Ask the model - English¶

We will now pass the random question to the model with the same tutor-style prompt we used for the warm-up question. This allows us to compare how the model handles a random question versus a simple one.

Ask the model to answer the random question. The same friendly tutor prompt is reused so you can compare responses.


# Pick a random question from the English question bank
random_index = random.randint(0, len(english_questions) - 1)
random_entry = english_questions[random_index]

# Pull out the question text and choices
random_question_text = random_entry["question"]['question']
random_choices_text = random_entry["question"]['choices']

print("Question:", random_question_text)
print("Choices:", random_choices_text)

# Ask the model to answer it
random_messages = []
random_messages.append({"role": "system", "content": "You are a helpful tutor who explains each step clearly."})
random_messages.append({"role": "user", "content": warmup_prompt.format(question_text=random_question_text, choices_text=random_choices_text)})

random_response = model.chat_completion(random_messages)
random_answer_text = random_response["choices"][0]["message"]["content"]
print(random_answer_text)

Question: Which choice provides the best way to combine the sentences in the underlined portion without changing the meaning?
Choices: {'A': 'Many people found the new styles to be too experimental and jarring, and they resisted the change in popular music, but psychedelic and folk rock have since been recognized as two of the most influential genres of rock music in the 1960s.', 'B': 'Many people found the new styles to be too experimental and jarring, and they resisted the change in popular music; psychedelic and folk rock have since been recognized as two of the most influential genres of rock music in the 1960s.', 'C': 'Many people found the new styles to be too experimental and jarring, resisting the change in popular music, but psychedelic and folk rock have since been recognized as two of the most influential genres of rock music in the 1960s.', 'D': 'Many people found the new styles to be too experimental and jarring, so they resisted the change in popular music, but psychedelic and folk rock have since been recognized as two of the most influential genres of rock music in the 1960s.'}
To answer this question, we need to understand the meaning of the underlined portion and the choices provided. The underlined portion states that many people found the new styles to be too experimental and jarring, and they resisted the change in popular music. The question asks which choice provides the best way to combine the sentences in the underlined portion without changing the meaning.

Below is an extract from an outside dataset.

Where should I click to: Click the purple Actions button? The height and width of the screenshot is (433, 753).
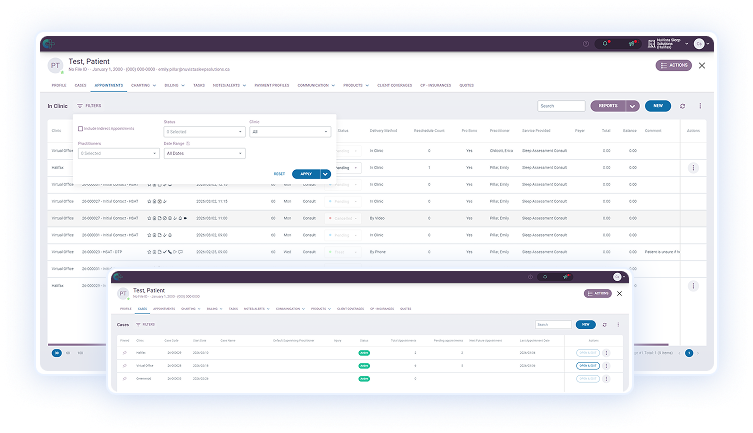[672, 65]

Choice A: "Many people found the new styles to be too experimental and jarring, and they resisted the change in popular music, but psychedelic and folk rock have since been recognized as two of the most influential genres of rock music in the 1960s."
Choice B: "Many people found the new styles to be too experimental and jarring, and they resisted the change in popular music; psychedelic and folk rock have since been recognized as two of the most influential genres of rock music in the 1960s."
Choice C: "Many people found the new styles to be too experimental and jarring, resisting the change in popular music, but psychedelic and folk rock have since been recognized as two of the most influential genres of rock music in the 1960s."
Choice D: "Many people found the new styles to be too experimental and jarring, so they resisted the change in popular music, but psychedelic and folk rock have since been recognized as two of the most influential genres of rock music in the 1960s."

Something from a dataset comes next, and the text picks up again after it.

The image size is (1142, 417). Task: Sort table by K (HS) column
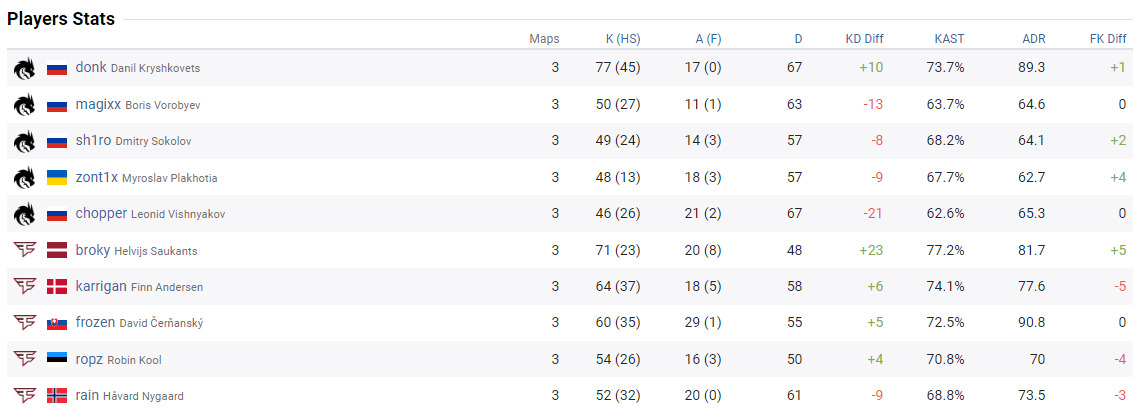tap(622, 39)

The best way to combine the sentences in the underlined portion without changing the meaning is:

Final answer: C

Ask the model - Math¶

Now let’s repeat the process with a random math question from the bank. This allows us to compare how the model handles different subjects and question formats.

# Pick a random question from the Math  question bank
random_index = random.randint(0, len(math_questions) - 1)
random_entry = math_questions[random_index]

# Pull out the question text and choices
random_question_text = random_entry["question"]['question']
random_choices_text = random_entry["question"]['choices']

print("Question:", random_question_text)
print("Choices:", random_choices_text)

# Ask the model to answer it
random_messages = []
random_messages.append({"role": "system", "content": "You are a helpful tutor who explains each step clearly."})
random_messages.append({"role": "user", "content": warmup_prompt.format(question_text=random_question_text, choices_text=random_choices_text)})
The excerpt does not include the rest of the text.